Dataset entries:
-- Opening Marker --

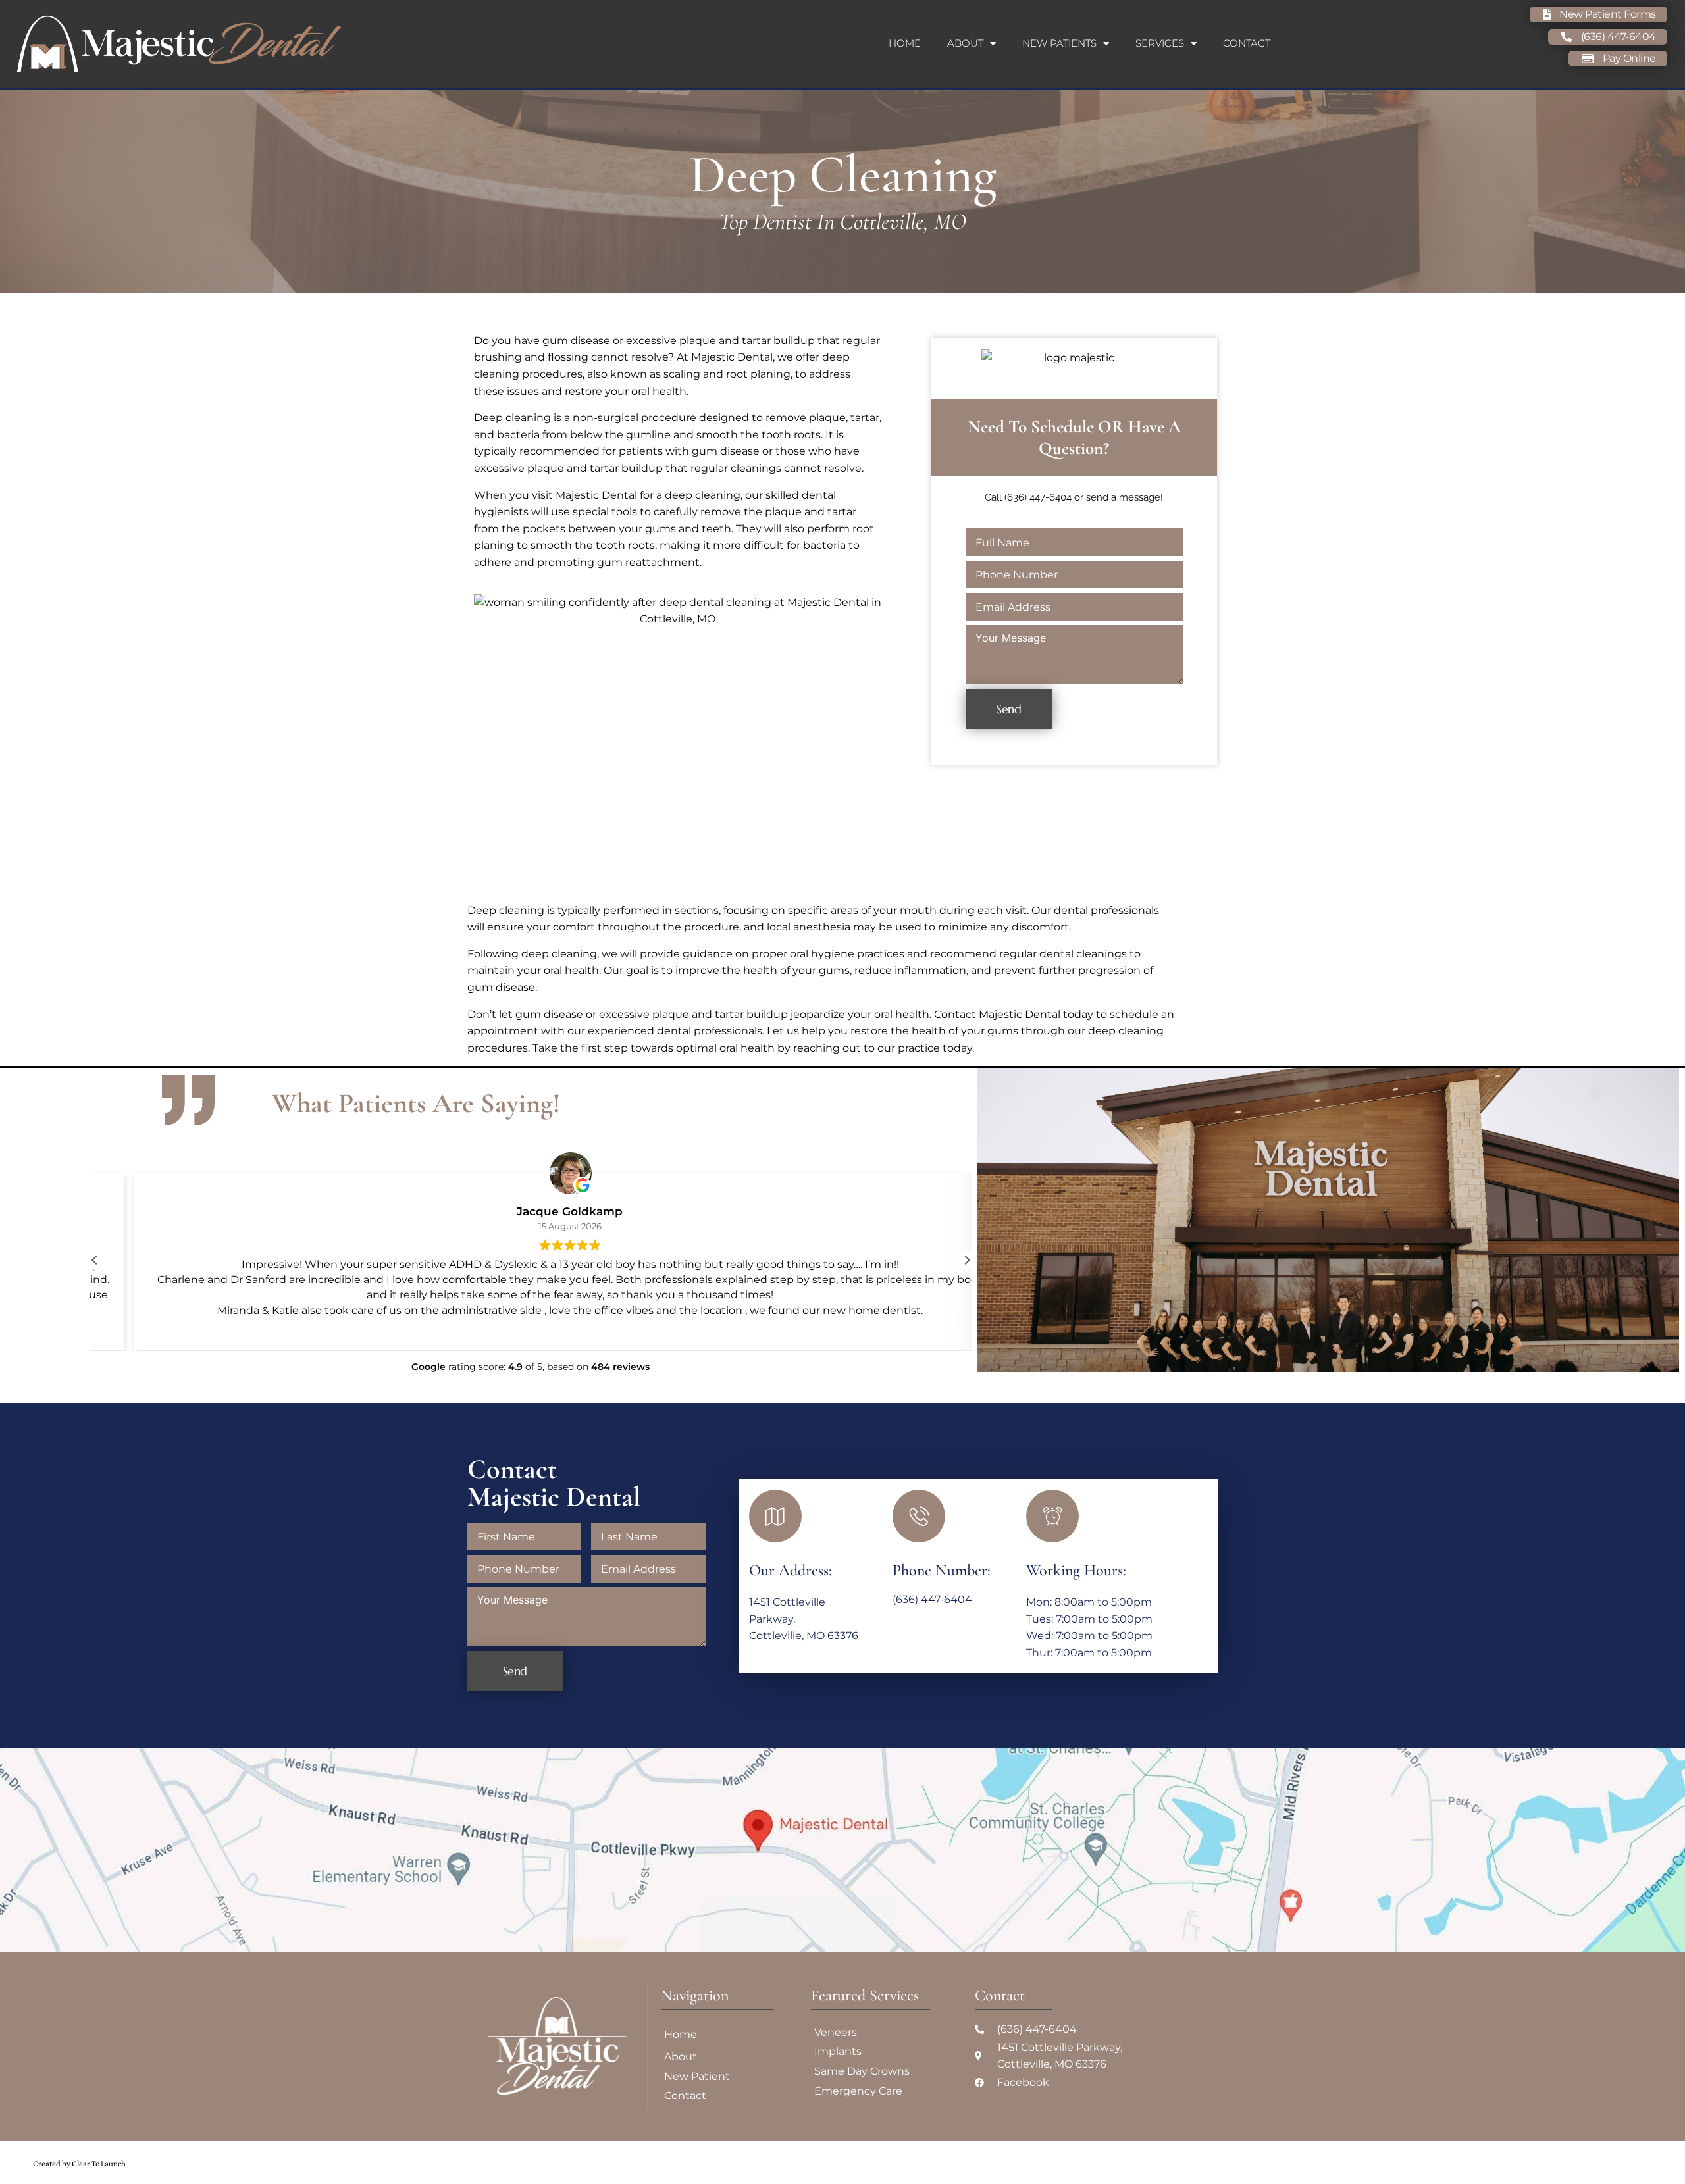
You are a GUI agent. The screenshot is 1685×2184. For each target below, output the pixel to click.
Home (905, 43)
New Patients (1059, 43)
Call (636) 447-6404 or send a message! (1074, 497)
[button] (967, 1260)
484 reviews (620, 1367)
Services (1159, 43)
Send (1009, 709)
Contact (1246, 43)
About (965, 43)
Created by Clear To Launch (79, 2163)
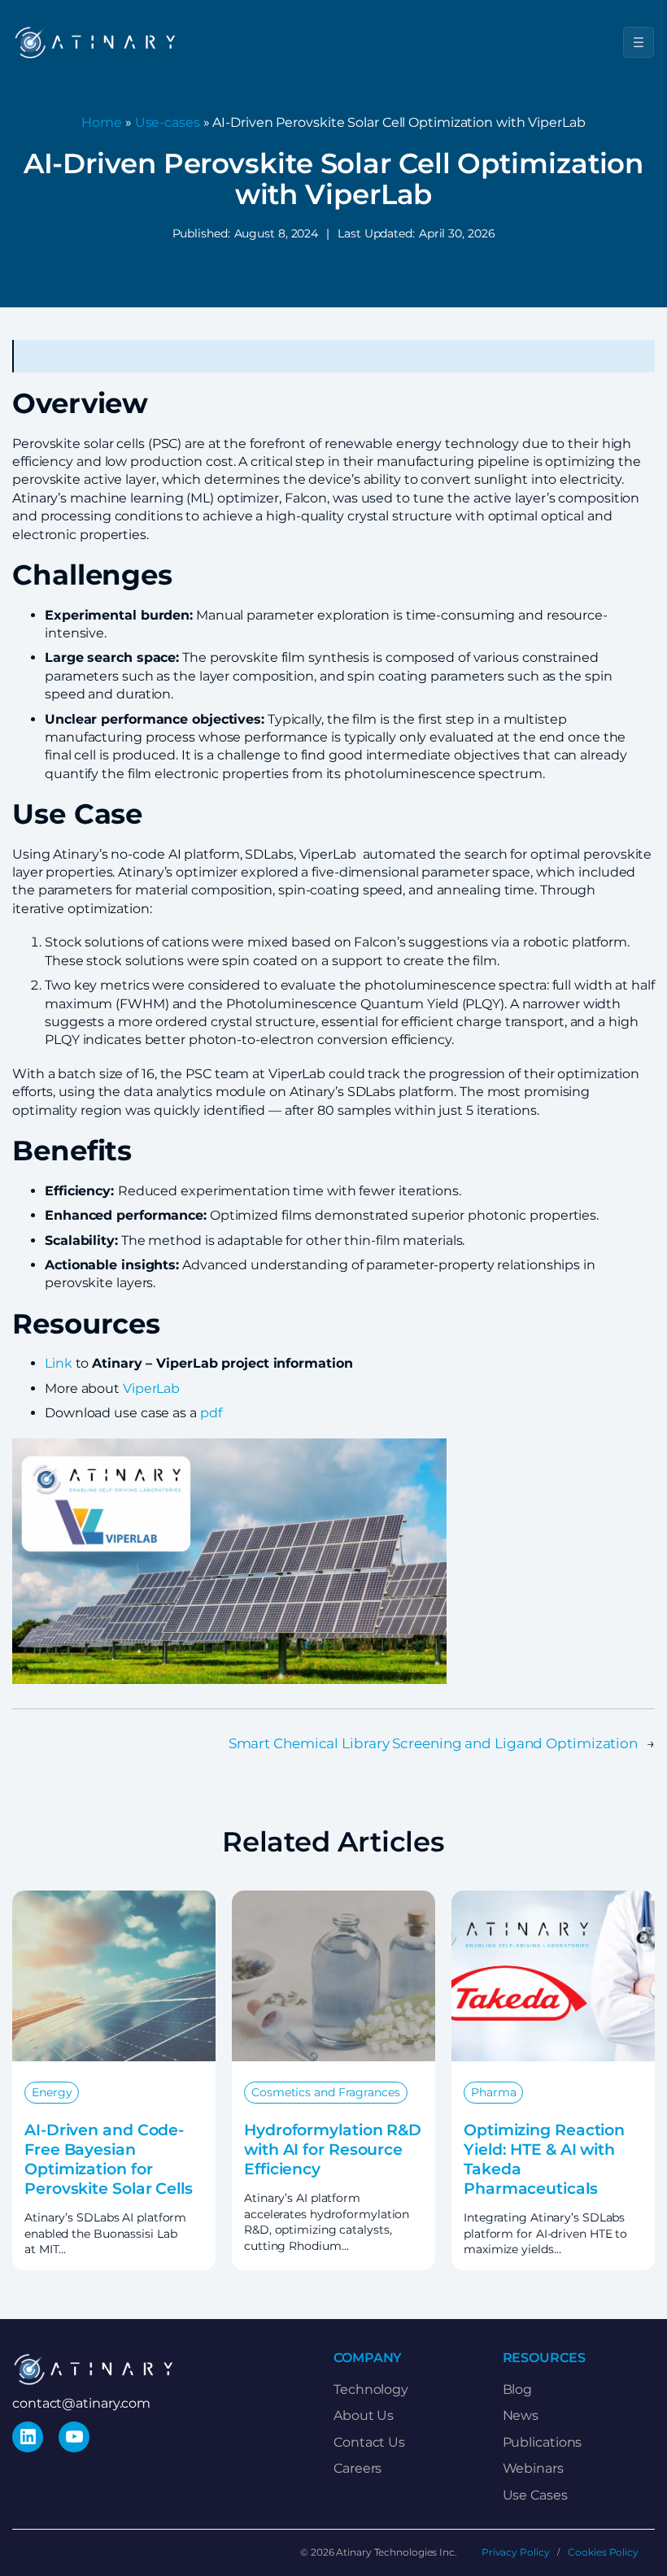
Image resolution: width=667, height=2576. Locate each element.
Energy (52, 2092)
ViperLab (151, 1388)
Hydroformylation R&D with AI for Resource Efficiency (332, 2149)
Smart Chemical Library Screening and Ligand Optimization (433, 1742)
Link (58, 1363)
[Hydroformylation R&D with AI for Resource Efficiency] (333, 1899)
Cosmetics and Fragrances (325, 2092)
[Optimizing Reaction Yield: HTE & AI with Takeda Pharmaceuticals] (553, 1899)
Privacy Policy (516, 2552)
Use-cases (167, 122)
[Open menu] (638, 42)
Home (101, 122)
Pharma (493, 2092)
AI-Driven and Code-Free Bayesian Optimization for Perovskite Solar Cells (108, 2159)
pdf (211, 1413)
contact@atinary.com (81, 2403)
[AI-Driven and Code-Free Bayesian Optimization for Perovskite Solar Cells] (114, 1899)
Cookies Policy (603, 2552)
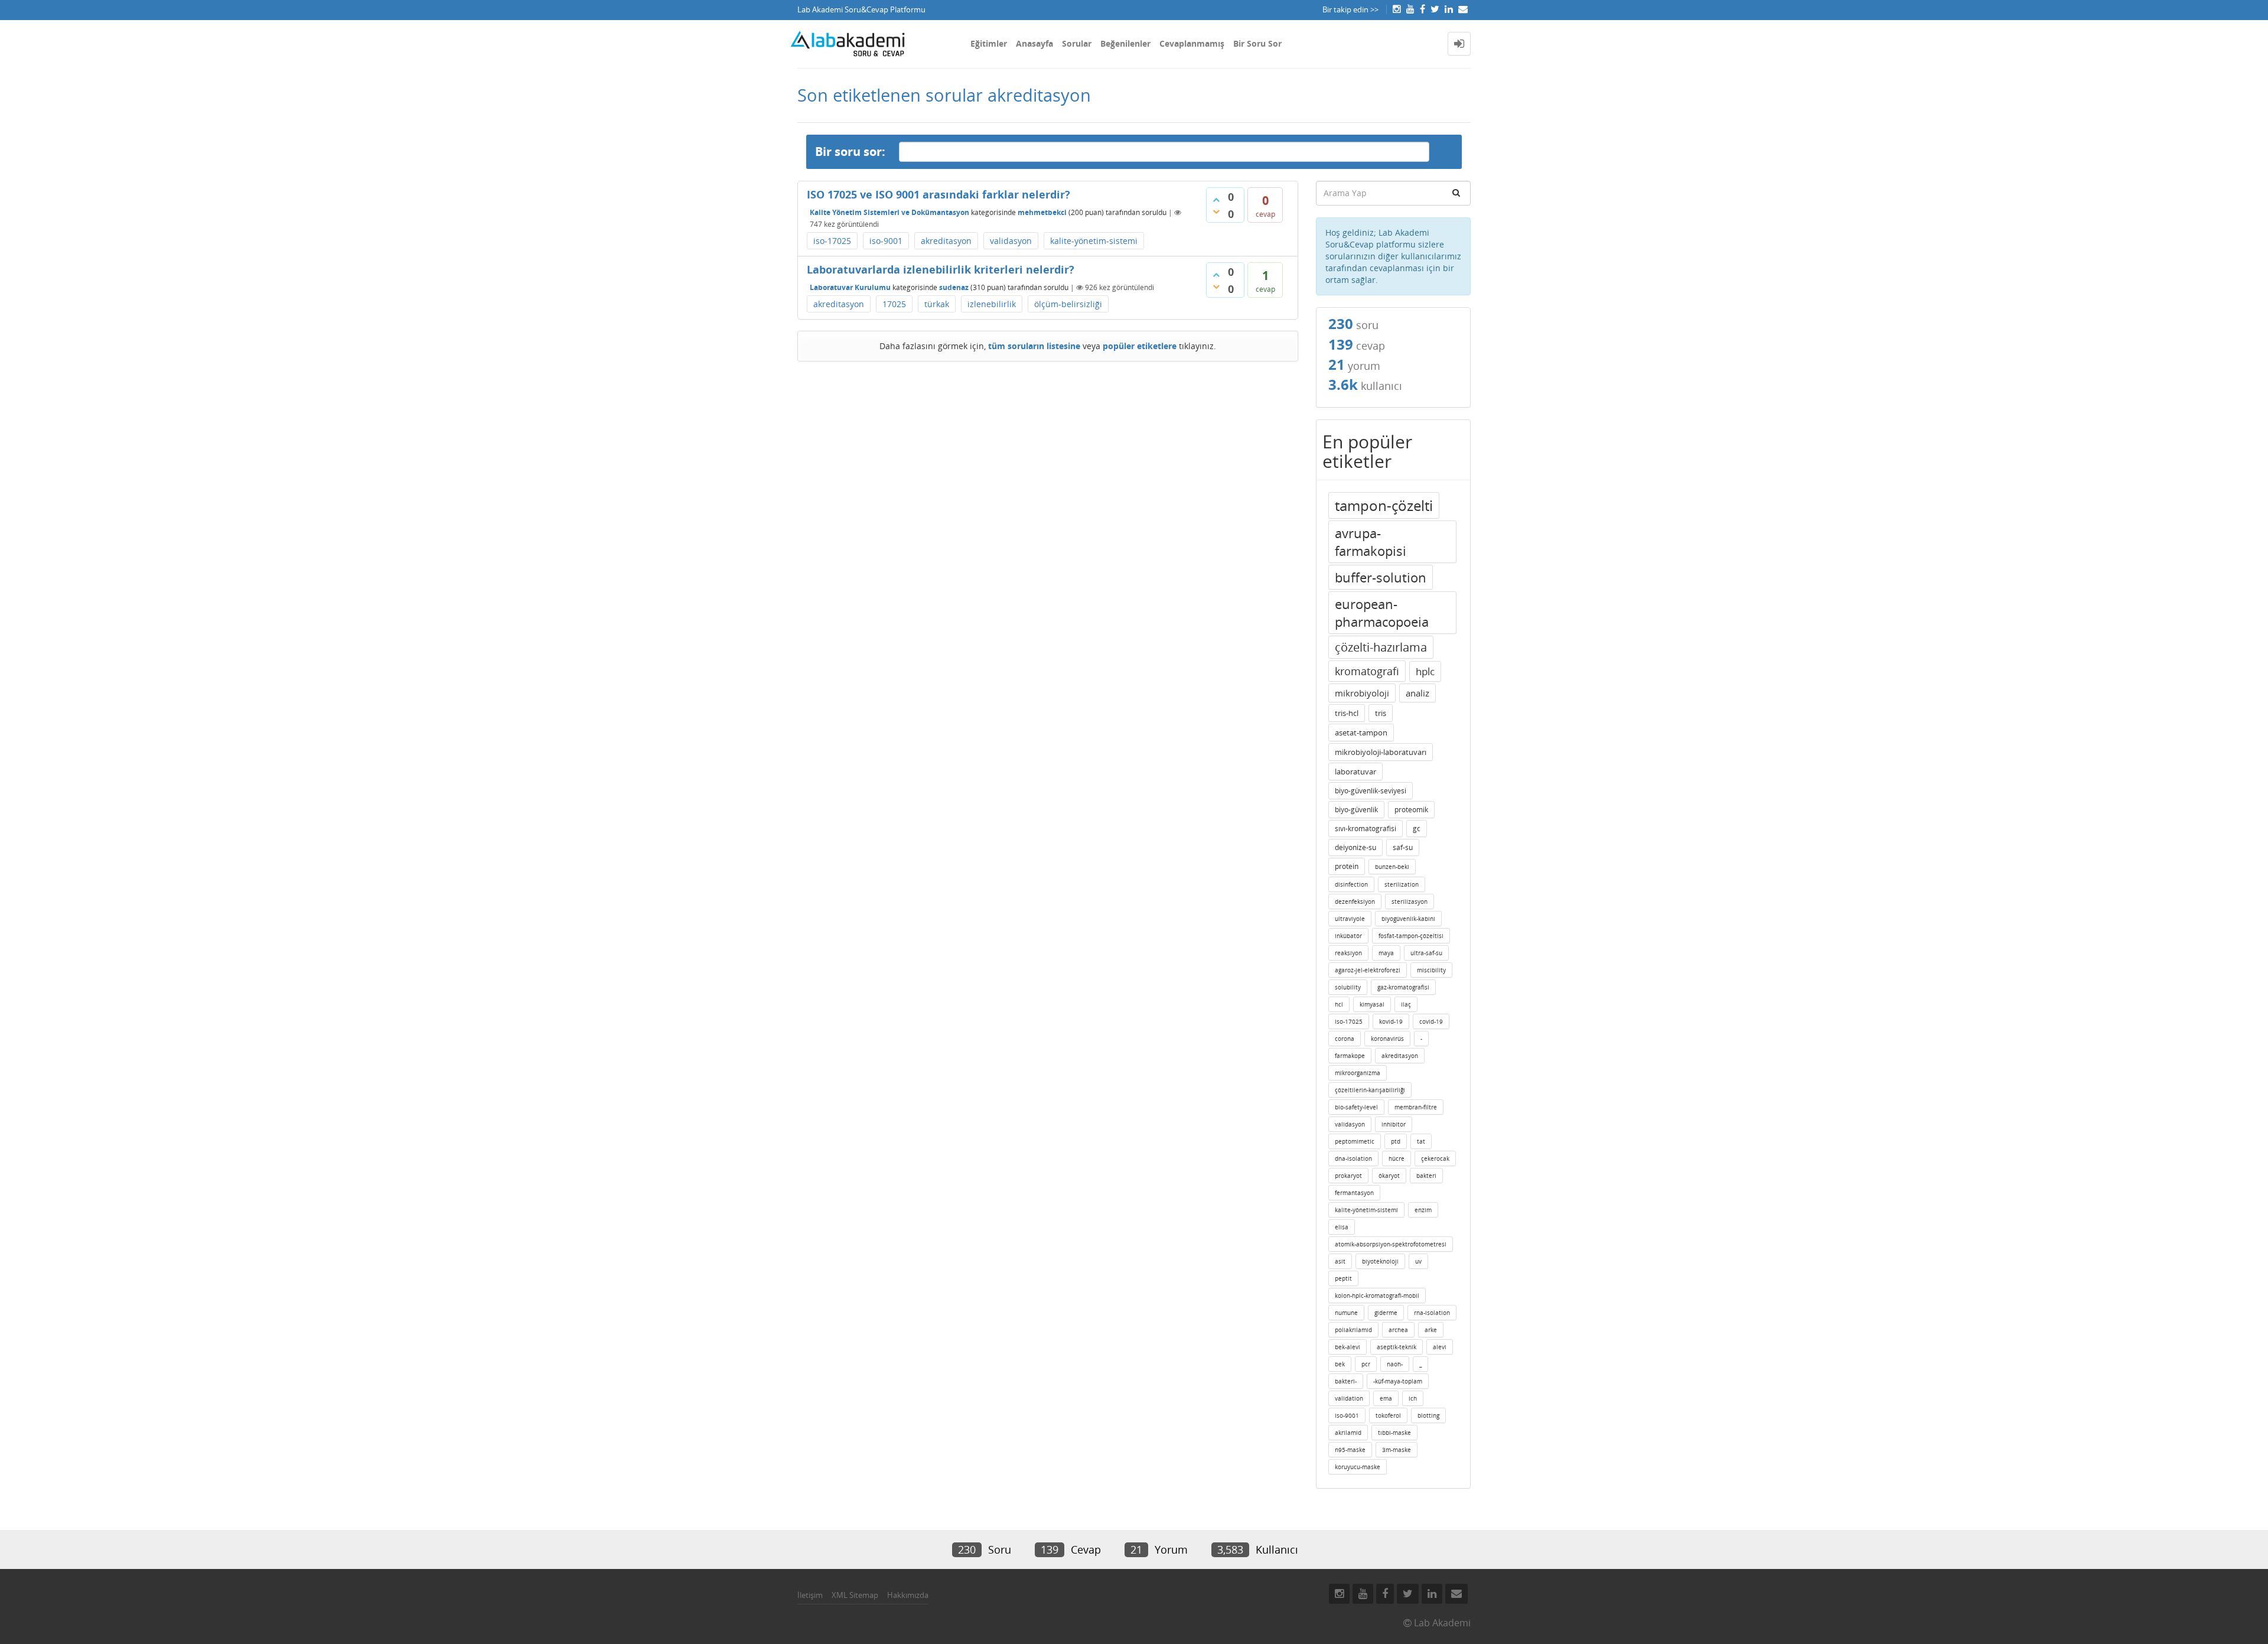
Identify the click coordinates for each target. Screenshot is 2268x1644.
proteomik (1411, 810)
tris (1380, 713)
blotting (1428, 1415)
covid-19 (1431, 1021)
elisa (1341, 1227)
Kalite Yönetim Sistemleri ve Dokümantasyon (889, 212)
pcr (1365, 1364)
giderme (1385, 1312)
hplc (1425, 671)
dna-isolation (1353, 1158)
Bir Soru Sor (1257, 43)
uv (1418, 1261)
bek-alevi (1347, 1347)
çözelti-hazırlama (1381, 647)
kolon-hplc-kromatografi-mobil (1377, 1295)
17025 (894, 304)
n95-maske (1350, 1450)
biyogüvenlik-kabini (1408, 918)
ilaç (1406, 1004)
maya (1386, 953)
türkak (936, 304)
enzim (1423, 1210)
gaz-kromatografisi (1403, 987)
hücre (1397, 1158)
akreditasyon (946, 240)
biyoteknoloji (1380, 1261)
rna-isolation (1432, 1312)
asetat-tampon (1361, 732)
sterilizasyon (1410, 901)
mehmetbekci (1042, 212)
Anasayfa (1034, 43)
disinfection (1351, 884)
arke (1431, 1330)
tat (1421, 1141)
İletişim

-- Closing Marker --

TASK OBJECTIVE: Reproduce each entry precisely, dropping only the pictures.

ANSWER AREA:
You are a GUI agent. The screenshot is 1685×2184. For each target below, output the pixel to click.
Home (905, 43)
New Patients (1059, 43)
Call (636) 447-6404 or send a message! (1074, 497)
[button] (967, 1260)
484 reviews (620, 1367)
Services (1159, 43)
Send (1009, 709)
Contact (1246, 43)
About (965, 43)
Created by Clear To Launch (79, 2163)
Image resolution: width=667, height=2576. Locate each element.
Energy (52, 2092)
ViperLab (151, 1388)
Hydroformylation R&D with AI for Resource Efficiency (332, 2149)
Smart Chemical Library Screening and Ligand Optimization (433, 1742)
Link (58, 1363)
[Hydroformylation R&D with AI for Resource Efficiency] (333, 1899)
Cosmetics and Fragrances (325, 2092)
[Optimizing Reaction Yield: HTE & AI with Takeda Pharmaceuticals] (553, 1899)
Privacy Policy (516, 2552)
Use-cases (167, 122)
[Open menu] (638, 42)
Home (101, 122)
Pharma (493, 2092)
AI-Driven and Code-Free Bayesian Optimization for Perovskite Solar Cells (108, 2159)
pdf (211, 1413)
contact@atinary.com (81, 2403)
[AI-Driven and Code-Free Bayesian Optimization for Perovskite Solar Cells] (114, 1899)
Cookies Policy (603, 2552)
Identify the click coordinates for each target. Screenshot is 2268x1644.
proteomik (1411, 810)
tris (1380, 713)
blotting (1428, 1415)
covid-19 (1431, 1021)
elisa (1341, 1227)
Kalite Yönetim Sistemleri ve Dokümantasyon (889, 212)
pcr (1365, 1364)
giderme (1385, 1312)
hplc (1425, 671)
dna-isolation (1353, 1158)
Bir Soru Sor (1257, 43)
uv (1418, 1261)
bek-alevi (1347, 1347)
çözelti-hazırlama (1381, 647)
kolon-hplc-kromatografi-mobil (1377, 1295)
17025 (894, 304)
n95-maske (1350, 1450)
biyogüvenlik-kabini (1408, 918)
ilaç (1406, 1004)
maya (1386, 953)
türkak (936, 304)
enzim (1423, 1210)
gaz-kromatografisi (1403, 987)
hücre (1397, 1158)
akreditasyon (946, 240)
biyoteknoloji (1380, 1261)
rna-isolation (1432, 1312)
asetat-tampon (1361, 732)
sterilizasyon (1410, 901)
mehmetbekci (1042, 212)
Anasayfa (1034, 43)
disinfection (1351, 884)
arke (1431, 1330)
tat (1421, 1141)
İletişim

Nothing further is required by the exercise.